One of fossil's strong advantages is that it was designed for "low ceremony". You don't have to do much configuration of anything, the database file itself can be kept locally, and it mostly just stays out of the way.
I've been using it on a handful of projects that are mostly single-principle-developer and am becoming quite attached to it.
It has a small user community partially because it hasn't had much overt marketing or evangelism. But that community makes up for its lack of marketing by being very responsive on its mailing list.
But it is also the version control standing behind SQLite, so it is both a user of SQLite for its database file, as well as an important supporting tool for SQLite's implementation.

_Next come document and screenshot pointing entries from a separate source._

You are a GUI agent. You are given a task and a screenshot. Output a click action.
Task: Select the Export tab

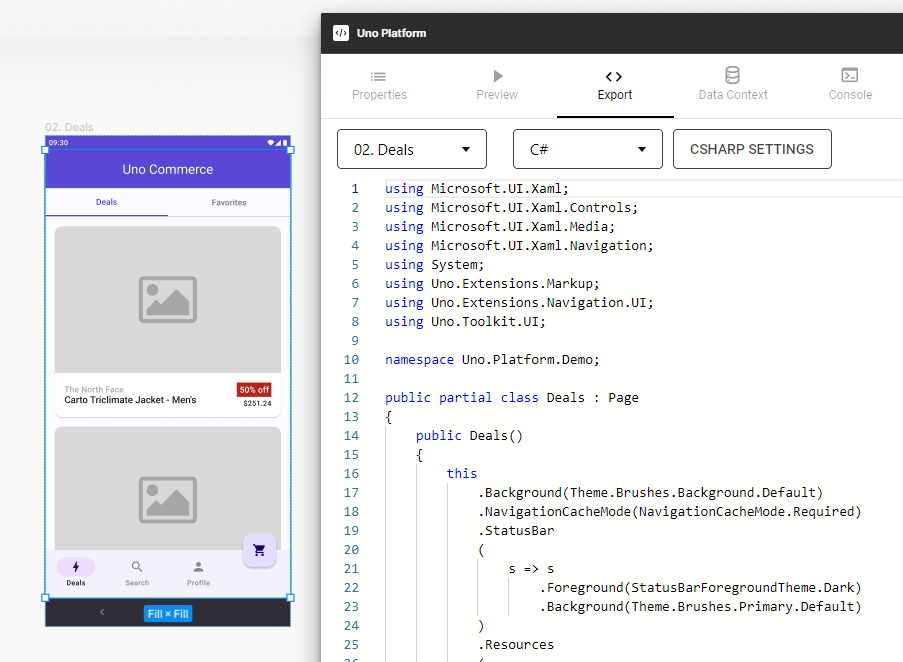click(614, 85)
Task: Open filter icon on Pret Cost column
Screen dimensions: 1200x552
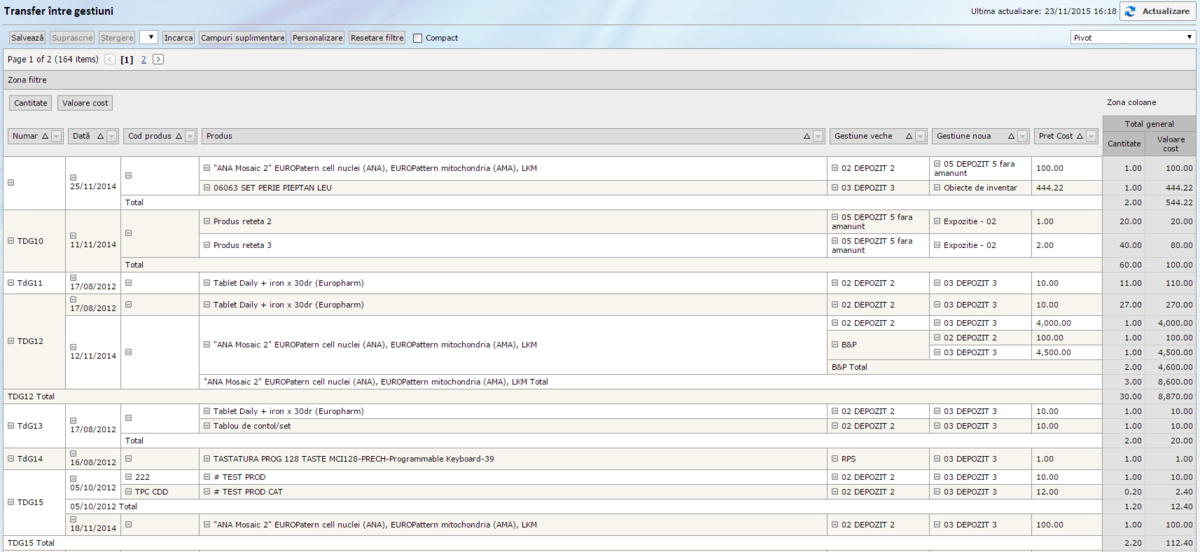Action: (x=1092, y=136)
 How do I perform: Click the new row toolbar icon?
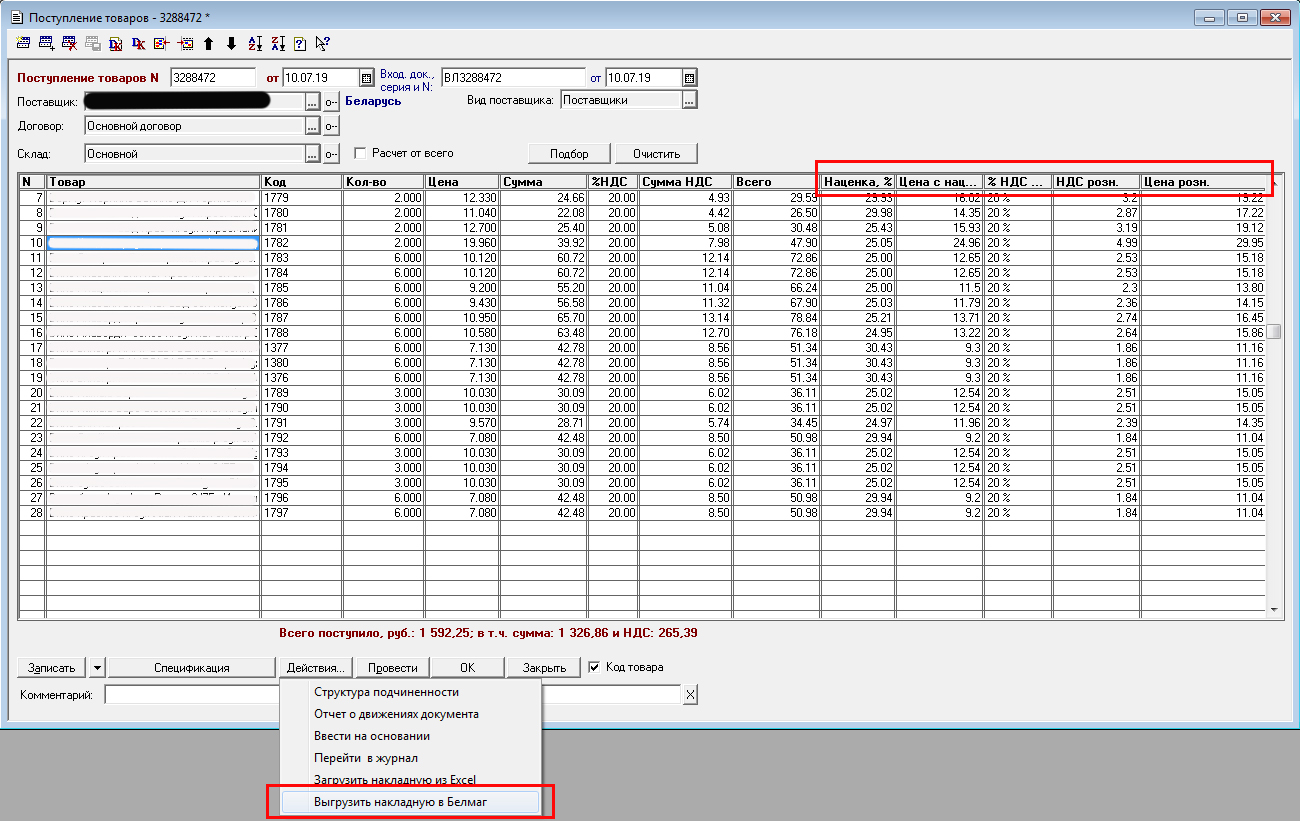pos(24,44)
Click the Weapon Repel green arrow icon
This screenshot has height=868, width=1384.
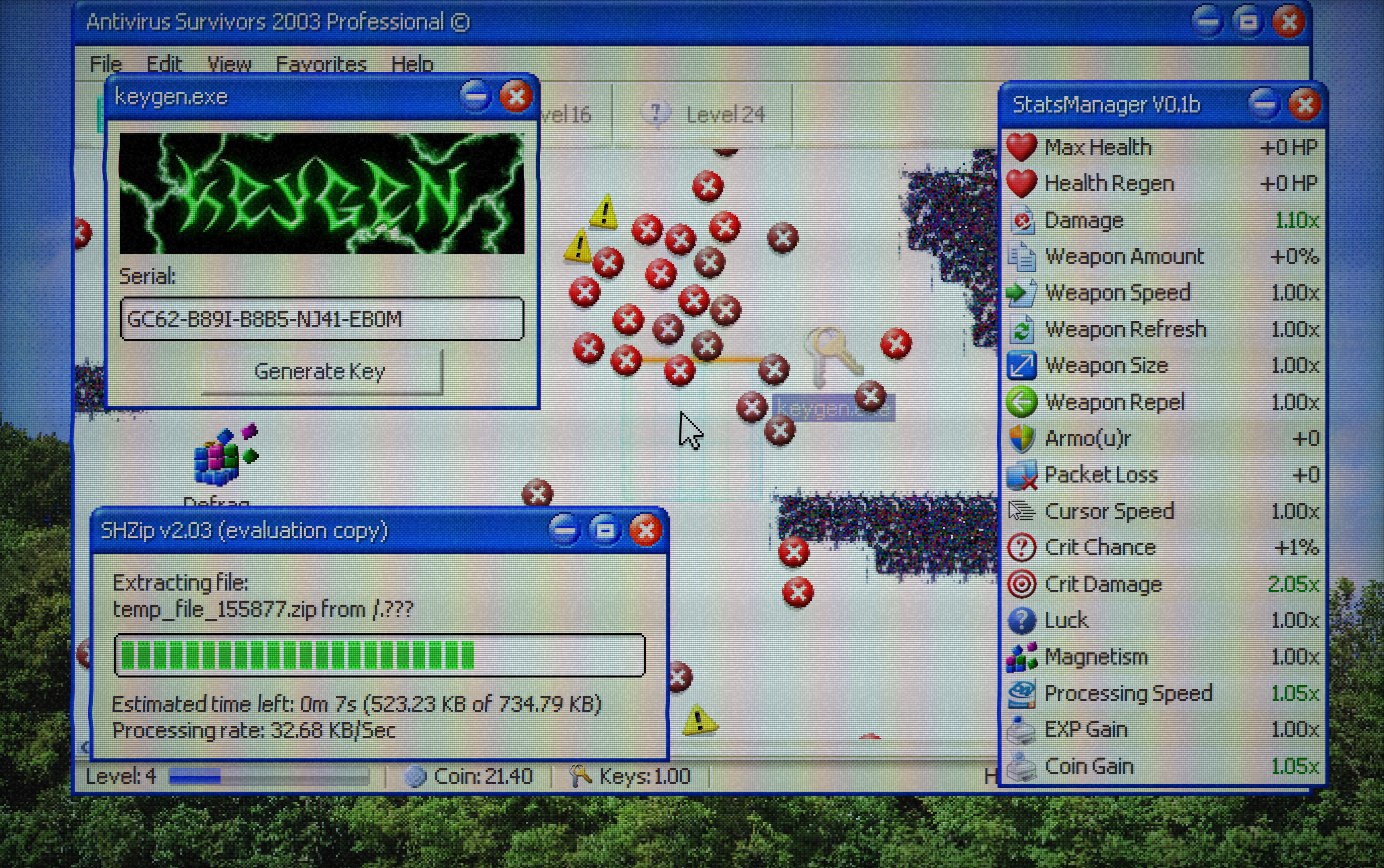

Even for a single user, taking advantage of the ease of replication of a repository is a good way to provide a backup. Hide your repositories on a second machine with a minimal amount of CGI configuration and you can autosynch your work and have a live backup. Put that machine in a friend's house or at an inexpensive webhost and you have an offsite backup.
Edit:
See the fossil homepage for a good starting point. Any repository can be viewed via the built-in web interface which allows access to the timeline, ticket system, wiki, and project settings. It also can be used to view documents that are checked into the repository. In fact, all links to pages at the fossil web site are being served by a copy of fossil.
There is a decent book in draft form that walks through the process of using fossil for common tasks in a reasonably sized project.
The source repository for SQLite is also maintained by fossil, and its web interface is served by a copy of fossil as well. All the SQLite repositories and the fossil repository are kept synchronized among several geographically separated servers by cron jobs that do periodic fossil sync
commands.
One easy way to get a hold of a repository with a rich history to play around with is to clone the source to fossil itself. To do this, put a copy of the fossil executable in your PATH, then in an empty folder somewhere say
C:...>fossil clone http://www.fossil-scm.org/ fossil.fossil
C:...>mkdir src
C:...>cd src
C:...>fossil open ../fossil.fossil
You are now standing in an open fossil repository containing the complete source code and revision history of fossil. With GCC, awk, and zlib available, you should be able to build it from source. (On Windows, it is easiest to build with MinGW from an MSYS bash prompt in my experience.)
You can periodically do fossil update
to keep your clone current, and I recommend you try fossil ui
to see the full power of the web interface with administrative access to your clone.